Breakthrough as papal team to meet clerical sex abuse victims
A high-level team of outside clerics investigating the Irish church on behalf of Pope Benedict is to meet victims of clerical child sexual abuse and their families.
The breakthrough came after a day of intensive private talks by Ireland's four archbishops with senior Vatican officials and the high-level group of foreign churchmen led by Cardinal Cormac Murphy-O'Connor.
Cardinal Sean Brady, along with archbishops Diarmuid Martin, Dermot Clifford and Michael Neary, will return from Rome today confident that they now have a plan for the recovery of the organisation after two turbulent decades of clerical child abuse scandals.
The unprecedented probe was carried out in the wake of the shocking Murphy and Ryan reports.
The Irish mission ordered by Pope Benedict last March was last night described as "a significant endeavour" and as an "instrument of purification and healing for the church in Ireland.
It has also set itself the ambitious target of helping "to restore the trust and hope of the faithful there".
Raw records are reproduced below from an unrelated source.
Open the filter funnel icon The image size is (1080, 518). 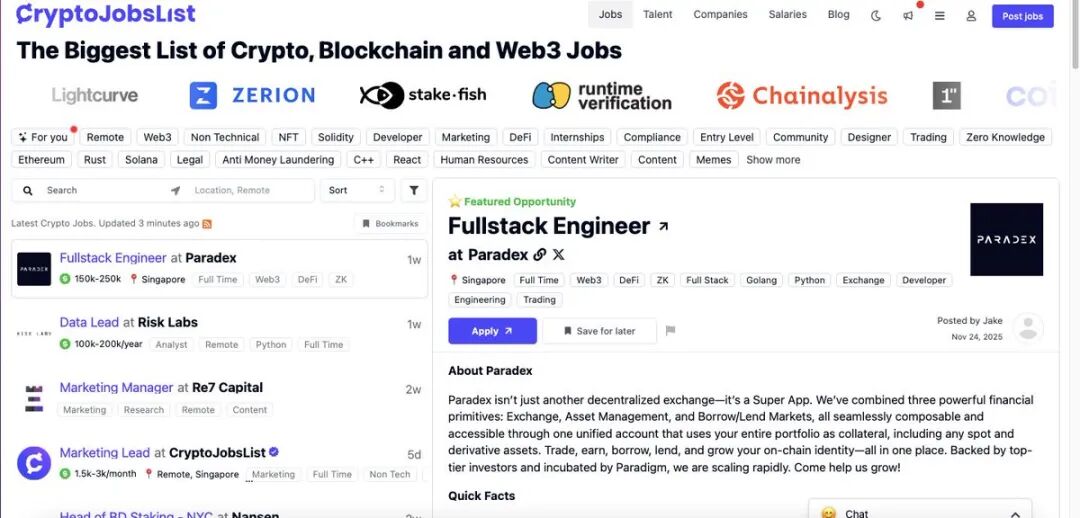414,190
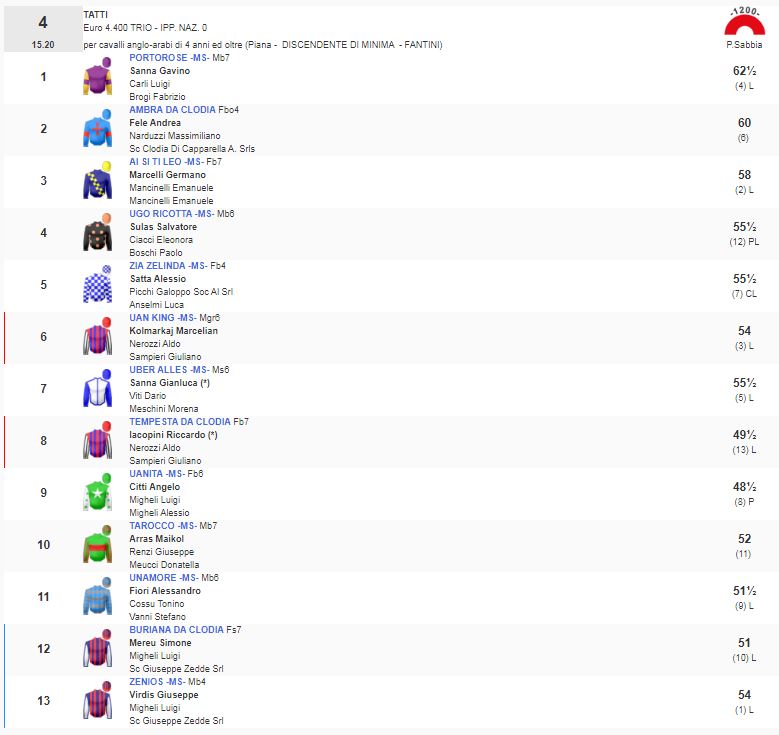The width and height of the screenshot is (779, 735).
Task: Click Uber Alles white jockey silk icon
Action: tap(97, 389)

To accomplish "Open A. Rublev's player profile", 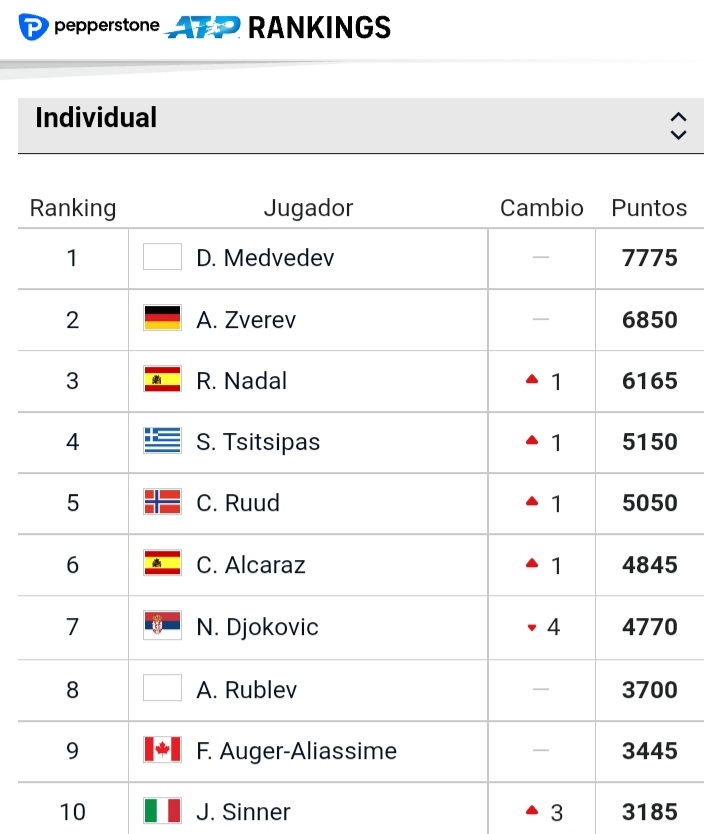I will pos(247,689).
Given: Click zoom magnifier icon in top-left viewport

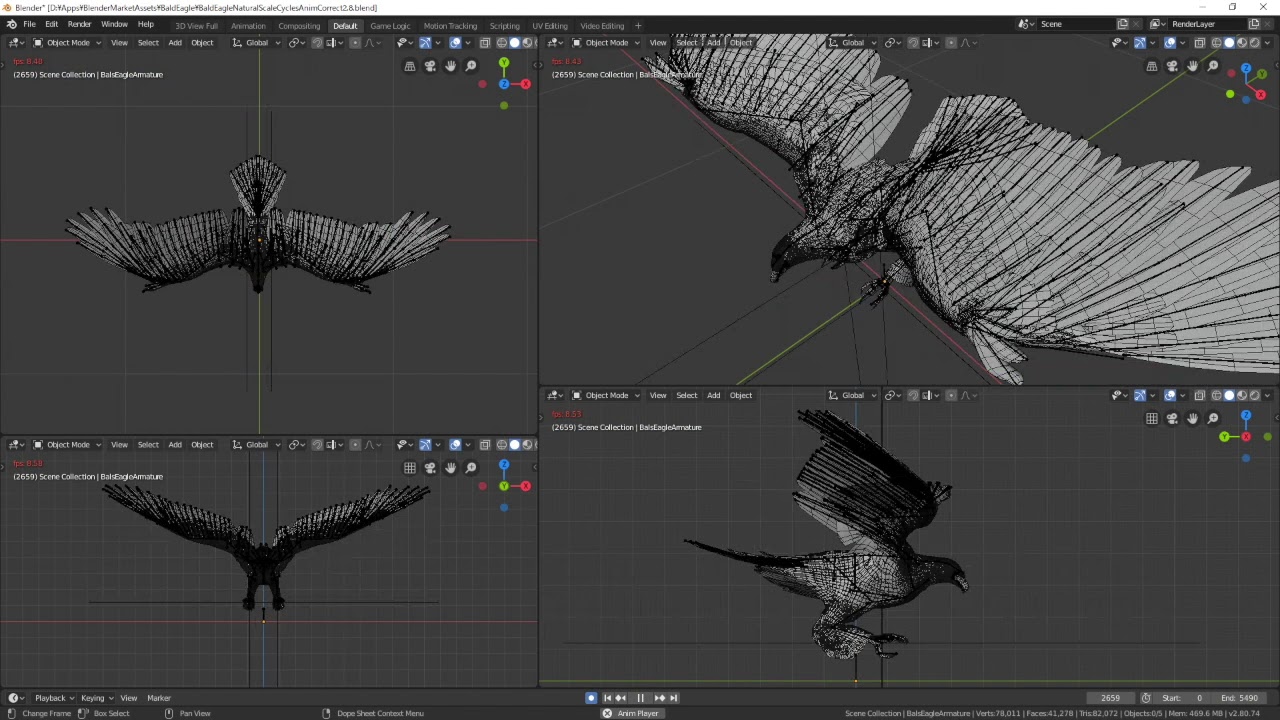Looking at the screenshot, I should coord(471,66).
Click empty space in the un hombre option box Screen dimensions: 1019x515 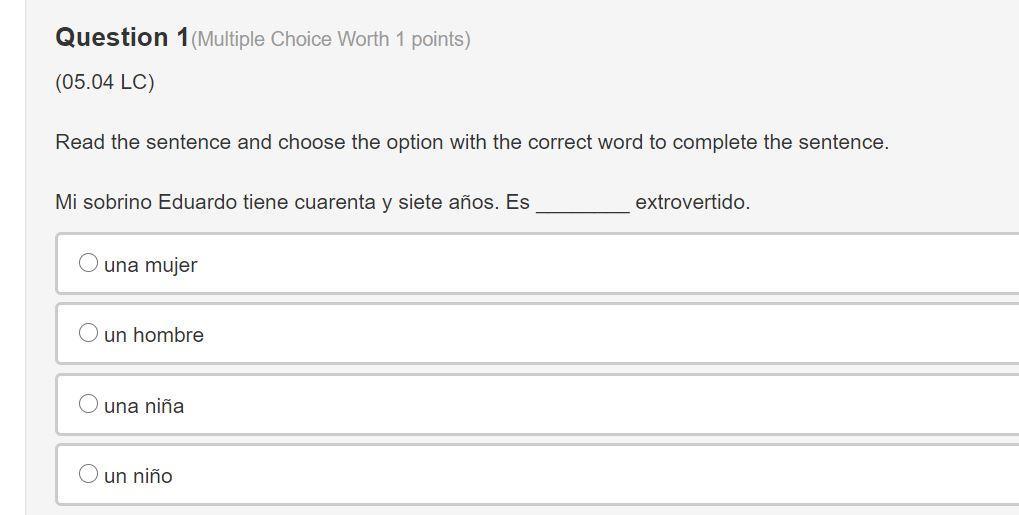pos(600,334)
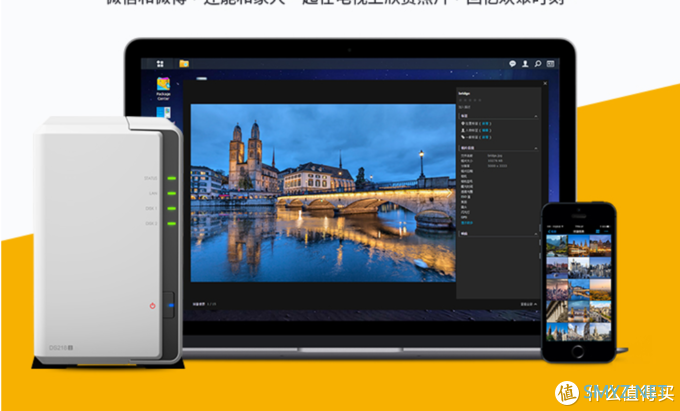
Task: Open the widgets icon at taskbar right
Action: (x=551, y=63)
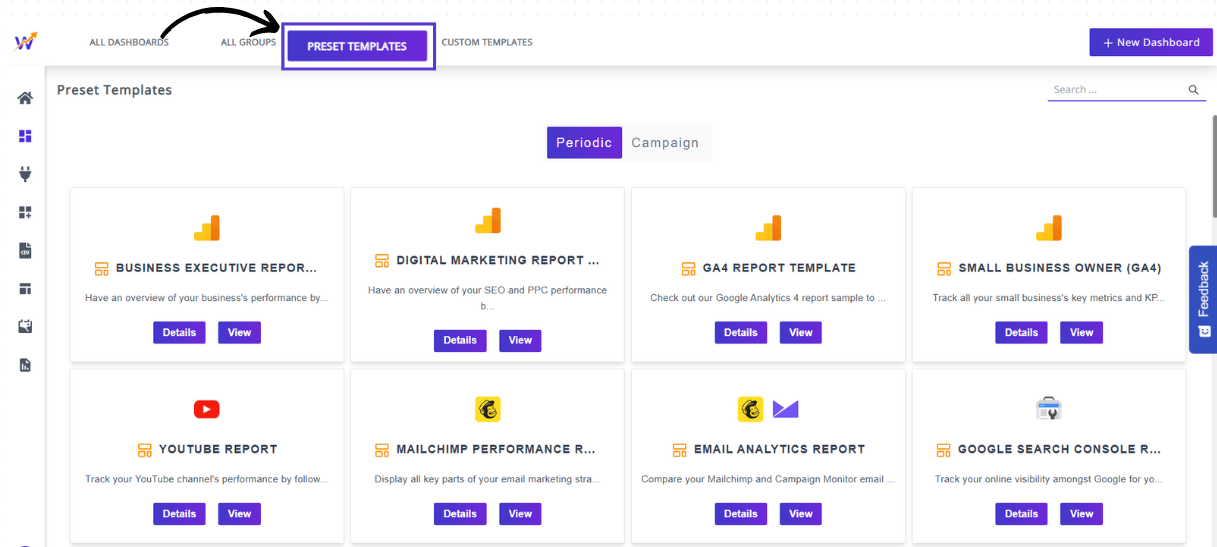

A statement issued by the Vatican press office said that four senior prelates from England, America and Canada would give particular attention to victims of abuse and their families when they visited Ireland in the coming weeks.
But the communique gave no details of the schedule and programme of work of the investigators.
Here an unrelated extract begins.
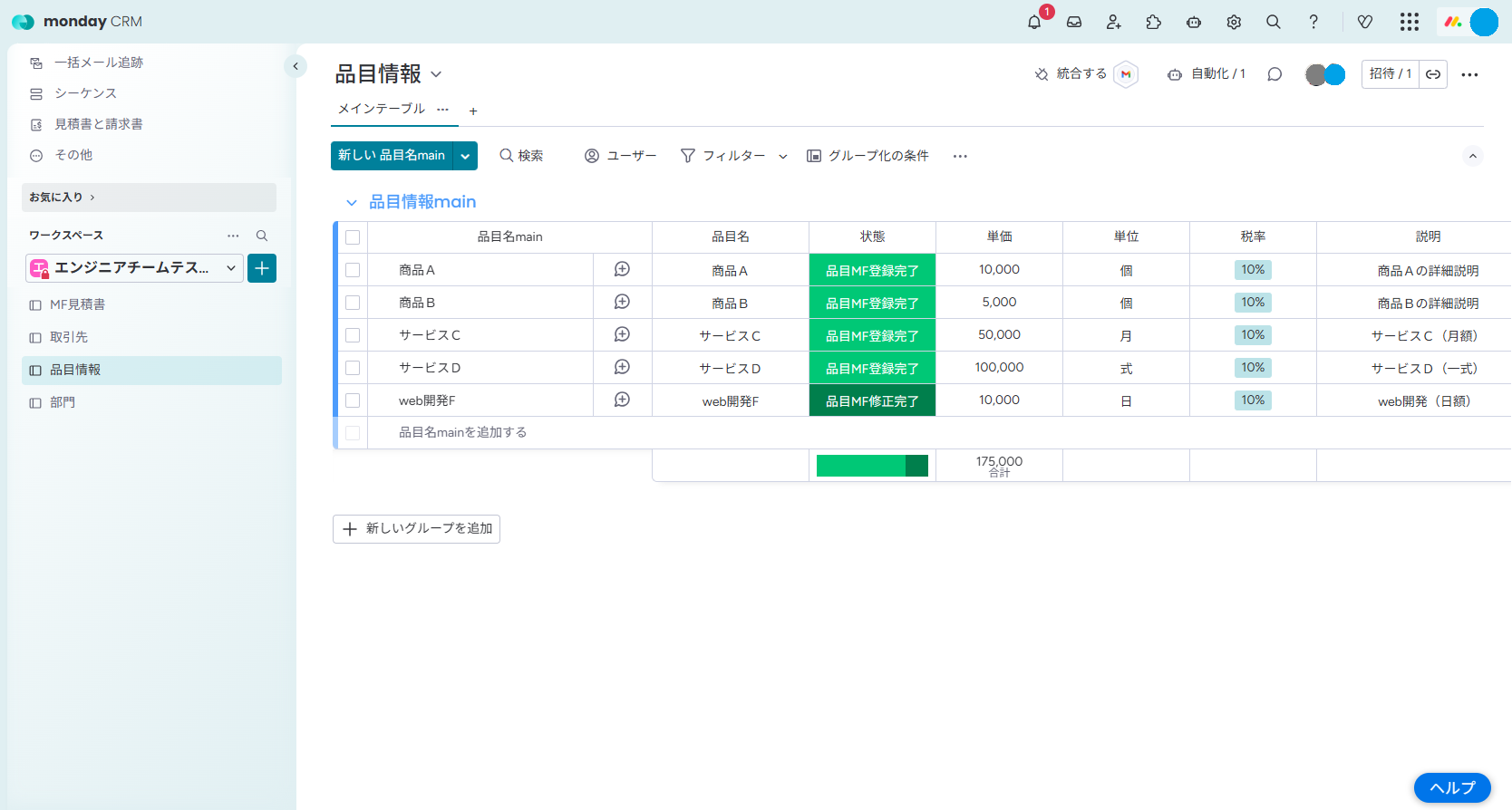
Task: Select the 商品A row checkbox
Action: (x=353, y=270)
Taking part in the high-powered team will be Cardinal Murphy O'Connor, the retired Archbishop of Westminster; Cardinal Sean P O'Malley of Boston; Archbishop Thomas Collins of Toronto; and Ottawa Archbishop Terrence T Prendergast.
In Ireland, the four will "meet and listen to a variety of people, including ecclesiastical authorities, lay faithful and those involved with the crucial work of safeguarding of children".
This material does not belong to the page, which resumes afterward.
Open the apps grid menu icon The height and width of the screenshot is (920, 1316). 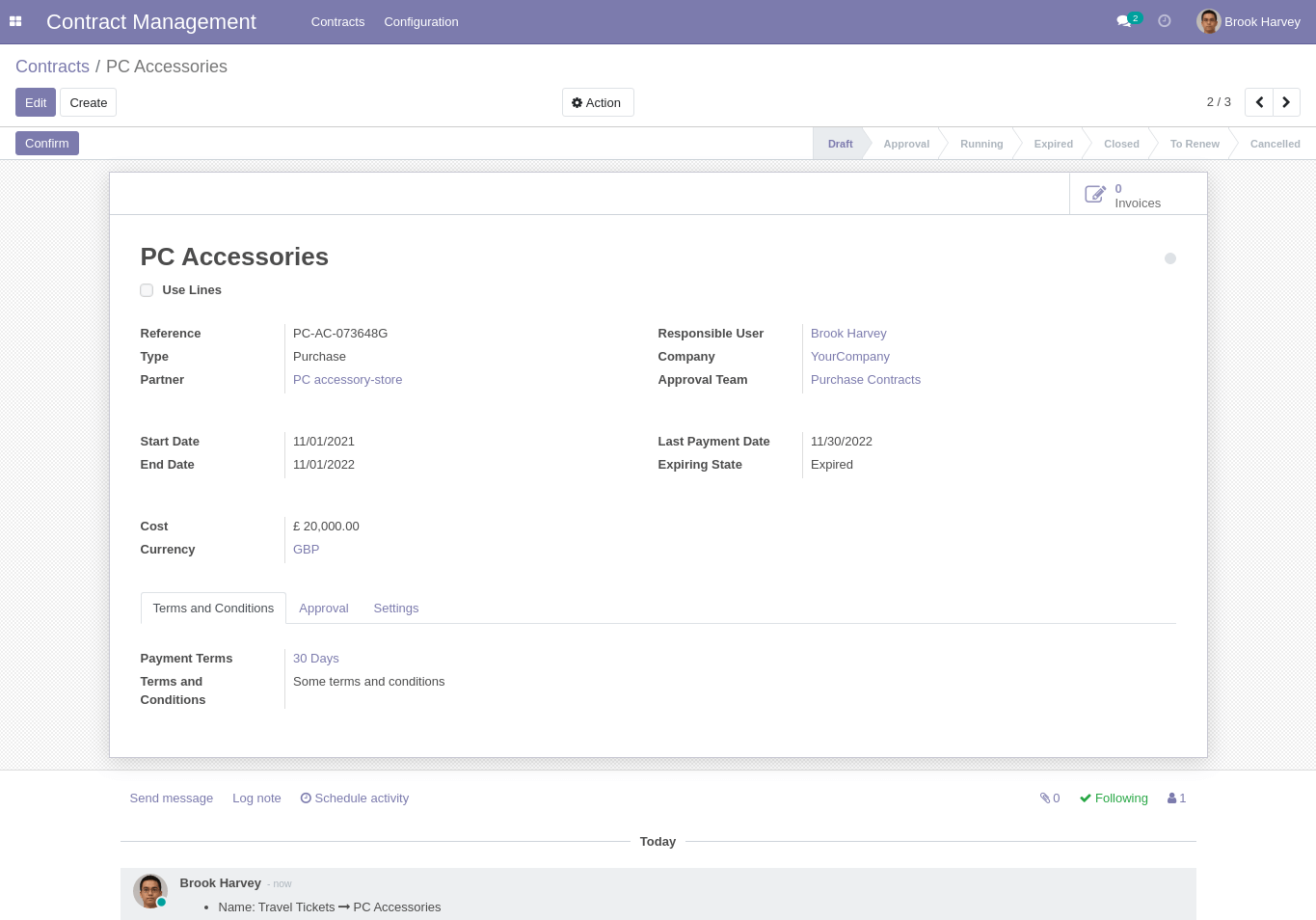pyautogui.click(x=15, y=21)
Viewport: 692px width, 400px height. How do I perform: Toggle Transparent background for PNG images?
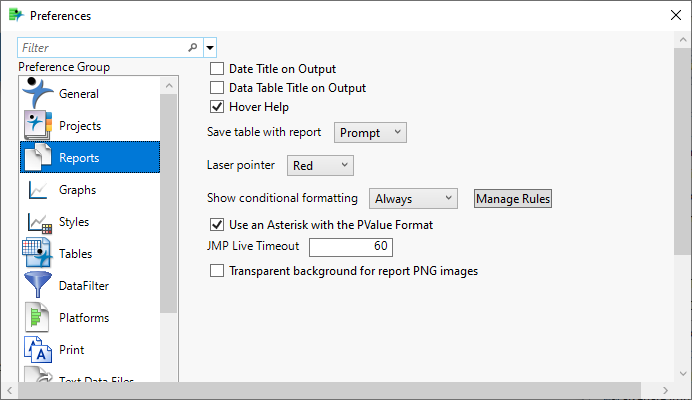coord(217,271)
They will be "mindful of the tragic abuse of children that has taken place in Ireland. But they will also "assist the local church on her path of renewal".
Speaking earlier last night outside St Peter's Basilica, the head of the Irish delegation, Cardinal Brady, the Archbishop of Armagh, described the private talks as "good and positive".
"The talks were very cordial and helpful in offering assistance to the Irish church on its journey of pastoral renewal and in giving healing to victims of clerical abuse," Cardinal Brady told the Irish Independent.
Archbishop Clifford said that the "apostolic visitors" would "assist the Irish bishops in our pastoral programme for the future in safeguarding children and in offering healing to those abused by priests and anyone else".